Fabienne Eberhard met d'autres facteurs explicatifs en avant, tels que la prospérité et un grand besoin de sécurité. «Pour un accouchement spontané, il n'y a rien à signer. Pour une césarienne en revanche, tous les risques possibles sont énumérés au préalable», explique-t-elle. «Si quelque chose tourne mal, on sait pourquoi et qui est coupable.» Fabienne Eberhard a l'impression que certaines femmes enceintes «veulent d'une part être autonomes, mais ne veulent pas assumer l'entière responsabilité de l'accouchement». Les histoires d'horreur sur les naissances, racontées par l'entourage, feraient alors le reste... «Elles peuvent conduire les femmes à se méfier de notre corps, bien qu'il soit fait enfanter», dit Fabienne Eberhard.
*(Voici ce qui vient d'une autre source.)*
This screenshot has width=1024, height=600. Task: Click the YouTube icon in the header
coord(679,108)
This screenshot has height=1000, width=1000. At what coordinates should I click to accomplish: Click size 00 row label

Les risques pour la santé sont controversés
Ni Leonhard Schäffer ni Fabienne Eberhard ne croient qu'une césarienne ait d'influence sur le lien entre la mère et l'enfant. Les risques pour la santé sont toutefois discutés: les enfants ont plus souvent besoin d'une aide respiratoire, les mères ont entre autres un risque accru d'infection et peuvent souffrir plus tard d'adhérences de la cicatrice ou de complications lors d'une prochaine grossesse. Fabienne Eberhard voit en outre un inconvénient pour les bébés car ils ne sont pas en contact avec le micro-biome de leur mère lors d'une césarienne. Cela pourrait augmenter à long terme le risque d'allergies, d'asthme, d'obésité, de diabète et de maladie cœliaque – bien que cette affirmation soit toujours controversée. Malgré tout, «Si nous voulons réduire de telles maladies de société, le taux de césariennes doit également diminuer», affirme-t-elle.
La chroniqueuse Rebekka Bräm a entre-temps mis au monde son enfant – sans césarienne.